BEGIN

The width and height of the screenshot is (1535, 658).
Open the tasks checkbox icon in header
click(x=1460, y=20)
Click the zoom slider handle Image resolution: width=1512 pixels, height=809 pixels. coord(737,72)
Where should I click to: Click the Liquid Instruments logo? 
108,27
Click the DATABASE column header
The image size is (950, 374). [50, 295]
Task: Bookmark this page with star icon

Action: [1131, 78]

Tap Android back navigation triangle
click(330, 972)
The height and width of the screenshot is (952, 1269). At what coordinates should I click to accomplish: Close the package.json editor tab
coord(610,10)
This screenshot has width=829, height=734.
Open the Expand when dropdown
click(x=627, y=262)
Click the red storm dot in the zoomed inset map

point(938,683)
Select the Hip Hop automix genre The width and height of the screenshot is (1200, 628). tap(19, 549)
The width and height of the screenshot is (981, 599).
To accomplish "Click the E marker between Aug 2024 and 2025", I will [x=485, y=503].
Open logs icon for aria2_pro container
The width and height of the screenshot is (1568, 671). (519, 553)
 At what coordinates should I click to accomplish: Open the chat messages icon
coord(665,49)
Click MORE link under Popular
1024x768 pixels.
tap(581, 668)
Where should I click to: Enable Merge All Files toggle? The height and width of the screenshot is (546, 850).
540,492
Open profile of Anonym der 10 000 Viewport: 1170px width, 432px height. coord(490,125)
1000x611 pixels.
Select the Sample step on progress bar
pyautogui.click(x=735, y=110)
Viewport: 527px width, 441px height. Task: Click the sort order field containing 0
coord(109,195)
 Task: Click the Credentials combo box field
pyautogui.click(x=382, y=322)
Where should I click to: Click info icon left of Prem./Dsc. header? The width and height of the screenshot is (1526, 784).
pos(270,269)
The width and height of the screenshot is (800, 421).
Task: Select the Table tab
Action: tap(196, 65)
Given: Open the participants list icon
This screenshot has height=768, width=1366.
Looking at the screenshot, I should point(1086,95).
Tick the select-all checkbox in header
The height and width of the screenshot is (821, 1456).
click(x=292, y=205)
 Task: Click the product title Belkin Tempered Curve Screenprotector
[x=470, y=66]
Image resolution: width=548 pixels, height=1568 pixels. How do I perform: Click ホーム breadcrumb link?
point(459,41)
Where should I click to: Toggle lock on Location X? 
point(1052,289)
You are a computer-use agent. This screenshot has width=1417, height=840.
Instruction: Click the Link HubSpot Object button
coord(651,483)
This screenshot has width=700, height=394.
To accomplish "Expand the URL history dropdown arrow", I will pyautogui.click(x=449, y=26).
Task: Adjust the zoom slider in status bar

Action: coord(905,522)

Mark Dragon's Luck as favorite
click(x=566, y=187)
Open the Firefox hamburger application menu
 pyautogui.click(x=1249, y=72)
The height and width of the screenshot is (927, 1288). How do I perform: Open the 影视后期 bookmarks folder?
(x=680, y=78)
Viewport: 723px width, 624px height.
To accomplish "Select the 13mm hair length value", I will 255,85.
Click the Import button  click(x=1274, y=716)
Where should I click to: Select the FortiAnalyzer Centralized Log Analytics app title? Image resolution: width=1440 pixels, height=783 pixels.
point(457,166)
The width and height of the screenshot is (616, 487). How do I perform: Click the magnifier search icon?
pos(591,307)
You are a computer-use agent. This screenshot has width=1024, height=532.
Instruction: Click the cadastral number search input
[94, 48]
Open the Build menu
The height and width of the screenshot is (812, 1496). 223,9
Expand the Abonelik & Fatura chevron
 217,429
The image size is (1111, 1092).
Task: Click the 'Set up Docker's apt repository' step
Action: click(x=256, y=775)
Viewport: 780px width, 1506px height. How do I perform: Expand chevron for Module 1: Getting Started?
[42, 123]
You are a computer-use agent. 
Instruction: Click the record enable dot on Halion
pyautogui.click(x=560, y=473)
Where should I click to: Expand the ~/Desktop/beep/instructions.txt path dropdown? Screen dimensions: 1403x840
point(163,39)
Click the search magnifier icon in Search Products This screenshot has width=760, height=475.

END

Prompt.
In full and without alteration, copy the entries.

Answer for the task.
The width and height of the screenshot is (1535, 658).
Open the tasks checkbox icon in header
click(x=1460, y=20)
Click the zoom slider handle Image resolution: width=1512 pixels, height=809 pixels. coord(737,72)
Where should I click to: Click the Liquid Instruments logo? 
108,27
Click the DATABASE column header
The image size is (950, 374). [50, 295]
Task: Bookmark this page with star icon

Action: [1131, 78]

Tap Android back navigation triangle
click(330, 972)
The height and width of the screenshot is (952, 1269). At what coordinates should I click to accomplish: Close the package.json editor tab
coord(610,10)
This screenshot has width=829, height=734.
Open the Expand when dropdown
click(x=627, y=262)
Click the red storm dot in the zoomed inset map

point(938,683)
Select the Hip Hop automix genre The width and height of the screenshot is (1200, 628). tap(19, 549)
The width and height of the screenshot is (981, 599).
To accomplish "Click the E marker between Aug 2024 and 2025", I will [x=485, y=503].
Open logs icon for aria2_pro container
The width and height of the screenshot is (1568, 671). (519, 553)
 At what coordinates should I click to accomplish: Open the chat messages icon
coord(665,49)
Click MORE link under Popular
1024x768 pixels.
tap(581, 668)
Where should I click to: Enable Merge All Files toggle? The height and width of the screenshot is (546, 850).
540,492
Open profile of Anonym der 10 000 Viewport: 1170px width, 432px height. coord(490,125)
1000x611 pixels.
Select the Sample step on progress bar
pyautogui.click(x=735, y=110)
Viewport: 527px width, 441px height. Task: Click the sort order field containing 0
coord(109,195)
 Task: Click the Credentials combo box field
pyautogui.click(x=382, y=322)
Where should I click to: Click info icon left of Prem./Dsc. header? The width and height of the screenshot is (1526, 784).
pos(270,269)
The width and height of the screenshot is (800, 421).
Task: Select the Table tab
Action: tap(196, 65)
Given: Open the participants list icon
This screenshot has height=768, width=1366.
Looking at the screenshot, I should point(1086,95).
Tick the select-all checkbox in header
The height and width of the screenshot is (821, 1456).
click(x=292, y=205)
 Task: Click the product title Belkin Tempered Curve Screenprotector
[x=470, y=66]
Image resolution: width=548 pixels, height=1568 pixels. How do I perform: Click ホーム breadcrumb link?
point(459,41)
Where should I click to: Toggle lock on Location X? 
point(1052,289)
You are a computer-use agent. This screenshot has width=1417, height=840.
Instruction: Click the Link HubSpot Object button
coord(651,483)
This screenshot has width=700, height=394.
To accomplish "Expand the URL history dropdown arrow", I will pyautogui.click(x=449, y=26).
Task: Adjust the zoom slider in status bar

Action: coord(905,522)

Mark Dragon's Luck as favorite
click(x=566, y=187)
Open the Firefox hamburger application menu
 pyautogui.click(x=1249, y=72)
The height and width of the screenshot is (927, 1288). How do I perform: Open the 影视后期 bookmarks folder?
(x=680, y=78)
Viewport: 723px width, 624px height.
To accomplish "Select the 13mm hair length value", I will 255,85.
Click the Import button  click(x=1274, y=716)
Where should I click to: Select the FortiAnalyzer Centralized Log Analytics app title? Image resolution: width=1440 pixels, height=783 pixels.
point(457,166)
The width and height of the screenshot is (616, 487). How do I perform: Click the magnifier search icon?
pos(591,307)
You are a computer-use agent. This screenshot has width=1024, height=532.
Instruction: Click the cadastral number search input
[94, 48]
Open the Build menu
The height and width of the screenshot is (812, 1496). 223,9
Expand the Abonelik & Fatura chevron
 217,429
The image size is (1111, 1092).
Task: Click the 'Set up Docker's apt repository' step
Action: click(x=256, y=775)
Viewport: 780px width, 1506px height. How do I perform: Expand chevron for Module 1: Getting Started?
[42, 123]
You are a computer-use agent. 
Instruction: Click the record enable dot on Halion
pyautogui.click(x=560, y=473)
Where should I click to: Expand the ~/Desktop/beep/instructions.txt path dropdown? Screen dimensions: 1403x840
point(163,39)
Click the search magnifier icon in Search Products This screenshot has width=760, height=475.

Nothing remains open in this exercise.